In this extended view, nebulae and luminous stars are but the infantile and adolescent stages of the life history of the cosmic individual; the dark star, its adult stage, or time of true virility. Or we may think of the shrunken dark star as the germ-cell, the pollen-grain, of the cosmic organism. Reduced in size, as becomes a germ-cell, to a mere fraction of the nebular body from which it sprang, it yet retains within its seemingly non- vital body all the potentialities of the original organism, and requires only to blend with a fellow-cell to bring a new generation into being. Thus may the cosmic race, whose aggregate census makes up the stellar universe, be perpetuated--individual solar systems, such as ours, being born, and growing old, and dying to live again in their descendants, while the universe as a whole maintains its unified integrity throughout all these internal mutations--passing on, it may be, by infinitesimal stages, to a culmination hopelessly beyond human comprehension.

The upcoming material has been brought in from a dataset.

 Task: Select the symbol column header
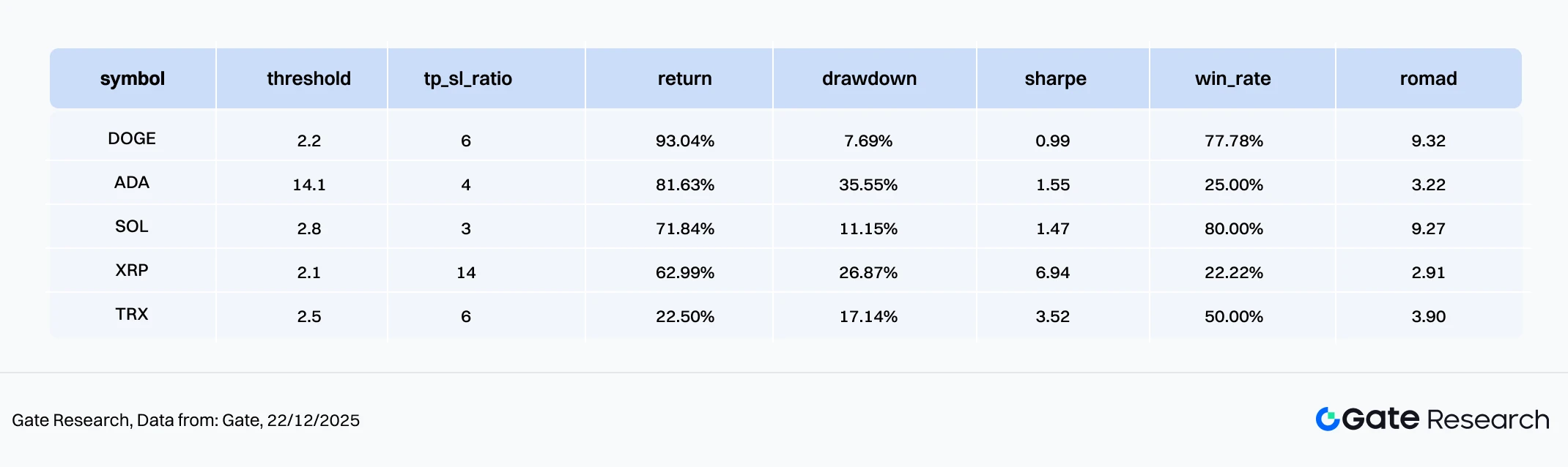click(133, 79)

III. THE NEW SCIENCE OF PALEONTOLOGY
WILLIAM SMITH AND FOSSIL SHELLS
Ever since Leonardo da Vinci first recognized the true character of fossils, there had been here and there a man who realized that the earth's rocky crust is one gigantic mausoleum. Here and there a dilettante had filled his cabinets with relics from this monster crypt; here and there a philosopher had pondered over them--questioning whether perchance they had once been alive, or whether they were not mere abortive souvenirs of that time when the fertile matrix of the earth was supposed to have
"teemed at a birth Innumerous living creatures, perfect forms, Limbed and full grown."
Some few of these philosophers--as Robert Hooke and Steno in the seventeenth century, and Moro, Leibnitz, Buffon, Whitehurst, Werner, Hutton, and others in the eighteenth--had vaguely conceived the importance of fossils as records of the earth's ancient history, but the wisest of them no more suspected the full import of the story written in the rocks than the average stroller in a modern museum suspects the meaning of the hieroglyphs on the case of a mummy.
It was not that the rudiments of this story are so very hard to decipher--though in truth they are hard enough--but rather that the men who made the attempt had all along viewed the subject through an atmosphere of preconception, which gave a distorted image. Before this image could be corrected it was necessary that a man should appear who could see without prejudice, and apply sound common-sense to what he saw. And such a man did appear towards the close of the century, in the person of William Smith, the English surveyor. He was a self-taught man, and perhaps the more independent for that, and he had the gift, besides his sharp eyes and receptive mind, of a most tenacious memory. By exercising these faculties, rare as they are homely, he led the way to a science which was destined, in its later developments, to shake the structure of established thought to its foundations.
Little enough did William Smith suspect, however, that any such dire consequences were to come of his act when he first began noticing the fossil shells that here and there are to be found in the stratified rocks and soils of the regions over which his surveyor's duties led him. Nor, indeed, was there anything of such apparent revolutionary character in the facts which he unearthed; yet in their implications these facts were the most disconcerting of any that had been revealed since the days of Copernicus and Galileo. In its bald essence, Smith's discovery was simply this: that the fossils in the rocks, instead of being scattered haphazard, are arranged in regular systems, so that any given stratum of rock is labelled by its fossil population; and that the order of succession of such groups of fossils is always the same in any vertical series of strata in which they occur. That is to say, if fossil A underlies fossil B in any given region, it never overlies it in any other series; though a kind of fossils found in one set of strata may be quite omitted in another. Moreover, a fossil once having disappeared never reappears in any later stratum.